This note provides a workflow for taking a less than optimized PDF and optimizing it for viewing and printing. It isn’t a cure-all for sick PDF’s, but it does work for a lot of them. I’ve struggled with badly scanned PDF’s for a long time and this workflow represents my current best approach.

The note also provides a cookbook of solutions to problems I have run up against and the solutions that I currently use to address those problems.

Caveats

Not many, but they’re important to note

  • Every PDF is unique and no one solution fits them all
  • The workflow is a MacOS workflow. It should translate to the BSD’s and Linuxes without much difficulty. If you’re on Windows, YMMV.

Packages

A variety of tools are useful if you are going to work with scanned images and pdfs. This note uses PhotoScape X to deal with Color adjustments. Feel free to use your tool of choice. If you can achieve good results with one of the other packages, drop me a line, I’ll happily change my workflow.

  • ghostscript - pdf tools
  • ImageMagick - conversion tools for images
  • libtiff - tiff tools
  • mupdf - more pdf tools
  • poppler - more pdf tools
  • pandoc - coversion tools for documents
  • PhotoScape X - app that does nice batch operations on images
  • tesseract and tesseract-eng - OCR tools

Install Packages

Get PhotoScape X. It’s available in the Apple App Store and the free version works great. I just downloaded it and archived off a copy of the app for later use as neeed. I am not a fan of apps, but this one is too good to ignore.

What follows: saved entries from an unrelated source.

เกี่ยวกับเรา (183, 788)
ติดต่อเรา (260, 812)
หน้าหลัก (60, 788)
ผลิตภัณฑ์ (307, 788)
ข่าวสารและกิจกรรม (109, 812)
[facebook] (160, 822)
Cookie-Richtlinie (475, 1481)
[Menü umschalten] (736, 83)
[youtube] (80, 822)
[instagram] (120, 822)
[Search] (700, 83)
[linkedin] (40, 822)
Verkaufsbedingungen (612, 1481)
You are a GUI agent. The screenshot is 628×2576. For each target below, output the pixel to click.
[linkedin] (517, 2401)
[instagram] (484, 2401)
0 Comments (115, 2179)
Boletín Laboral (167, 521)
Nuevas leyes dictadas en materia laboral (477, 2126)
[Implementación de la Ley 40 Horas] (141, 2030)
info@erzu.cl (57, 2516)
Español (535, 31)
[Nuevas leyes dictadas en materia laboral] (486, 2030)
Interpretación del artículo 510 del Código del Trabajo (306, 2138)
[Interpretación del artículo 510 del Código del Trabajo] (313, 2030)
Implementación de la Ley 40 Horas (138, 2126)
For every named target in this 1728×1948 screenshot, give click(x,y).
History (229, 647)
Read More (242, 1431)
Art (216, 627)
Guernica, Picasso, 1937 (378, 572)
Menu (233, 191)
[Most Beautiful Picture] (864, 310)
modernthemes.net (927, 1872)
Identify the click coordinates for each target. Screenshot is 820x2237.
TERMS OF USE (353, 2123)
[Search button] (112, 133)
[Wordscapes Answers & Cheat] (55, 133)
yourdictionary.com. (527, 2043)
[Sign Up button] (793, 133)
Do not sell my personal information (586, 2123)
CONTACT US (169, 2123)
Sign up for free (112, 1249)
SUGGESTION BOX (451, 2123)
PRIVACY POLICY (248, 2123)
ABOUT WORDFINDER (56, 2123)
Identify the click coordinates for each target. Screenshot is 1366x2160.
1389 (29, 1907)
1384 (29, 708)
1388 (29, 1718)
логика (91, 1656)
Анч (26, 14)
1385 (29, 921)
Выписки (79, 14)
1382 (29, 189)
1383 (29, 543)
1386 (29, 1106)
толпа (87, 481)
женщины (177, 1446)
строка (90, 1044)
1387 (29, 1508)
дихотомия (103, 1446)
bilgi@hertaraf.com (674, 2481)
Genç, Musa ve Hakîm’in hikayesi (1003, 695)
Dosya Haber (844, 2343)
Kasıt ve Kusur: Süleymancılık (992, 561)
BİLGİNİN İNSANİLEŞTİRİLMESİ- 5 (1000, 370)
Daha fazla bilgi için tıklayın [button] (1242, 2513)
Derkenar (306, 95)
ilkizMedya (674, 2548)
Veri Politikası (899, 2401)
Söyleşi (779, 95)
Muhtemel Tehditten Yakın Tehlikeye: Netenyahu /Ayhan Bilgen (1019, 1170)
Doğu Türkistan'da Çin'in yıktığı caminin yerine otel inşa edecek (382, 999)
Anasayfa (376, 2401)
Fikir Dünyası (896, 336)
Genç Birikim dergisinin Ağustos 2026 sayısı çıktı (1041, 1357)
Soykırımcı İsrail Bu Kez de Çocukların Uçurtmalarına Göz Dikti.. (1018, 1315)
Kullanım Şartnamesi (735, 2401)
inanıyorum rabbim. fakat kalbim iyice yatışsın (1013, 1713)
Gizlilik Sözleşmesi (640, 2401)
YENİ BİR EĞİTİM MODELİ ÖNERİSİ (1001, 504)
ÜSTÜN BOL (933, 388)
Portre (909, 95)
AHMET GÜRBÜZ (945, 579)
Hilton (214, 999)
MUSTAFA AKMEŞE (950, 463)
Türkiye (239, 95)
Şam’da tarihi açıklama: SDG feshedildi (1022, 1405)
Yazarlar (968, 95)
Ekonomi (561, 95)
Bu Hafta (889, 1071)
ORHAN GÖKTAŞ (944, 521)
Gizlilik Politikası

The other packages are available via macports:

sudo port install ghostscript ImageMagick libtiff mupdf poppler pandoc tesseract tesseract-eng

Short Version

Here is the short version, keep reading afterward for details and the cookbook. There are lots of details to follow. This pdf stuff is tricky. Testing is very time consuming and great results are hard to obtain. This is my current workflow for taking a less than optimal pdf and improving it. Caveats apply.

1. Phase One

  • Create a work area
  • Copy in a pdf
  • Extract tiffs

    mkdir -p ~/pdf-work/{input,output,output-photoscape,output-small,output-ocr}
    cd ~/pdf-work/input
    cp ~/Desktop/input.pdf .
    cd ../input
    pdfimages -tiff -p input.pdf ../output/output
    

    2. Phase Two

  • Use PhotoScape to adjust colors
    • Open PhotoScape X
    • Click Batch
    • Drag the output folder into the window
    • Choose Color->Grayscale
    • Magic Color
    • Lighten Shadows - 100
    • Darken Highlights - 50
    • Click SAVE
    • Change the Image Format to TIFF
    • Select DPI and change it to 150
    • Choose a custom destination to put the output (output-photoscape)
    • Click OK

Phase Three

  • Resize and compress the tiffs
  • Combine the tiffs into a single tiff
  • OCR the single tiff and produce the OCR’ed PDF

    cd ../output-photoscape
    for i in *.tiff; do convert $i -resize 1200x -compress zip ../output-small/$i.tiff;done
    cd ../output-small
    tiffcp *.tiff ../input/multi-image-input.tiff
    cd ../input
    tesseract multi-image-input.tiff ../output -l eng PDF
    

The result is found in output.pdf

The Details

The following gets into the details about working with a not-so-great scanned pdf, trying to make it better and more useful - cleaner looking and with OCR. In the following discussion, I will be using a copy of Adrian Nye’s Volume 4 of The Definitive Guides to the X Window System about Xt Intrinsics from archive.org. This PDF is particularly suited to being reworked. It has huge images, it’s color, the color is neither needed, nor clear, it isn’t OCR’ed, and it’s a great book.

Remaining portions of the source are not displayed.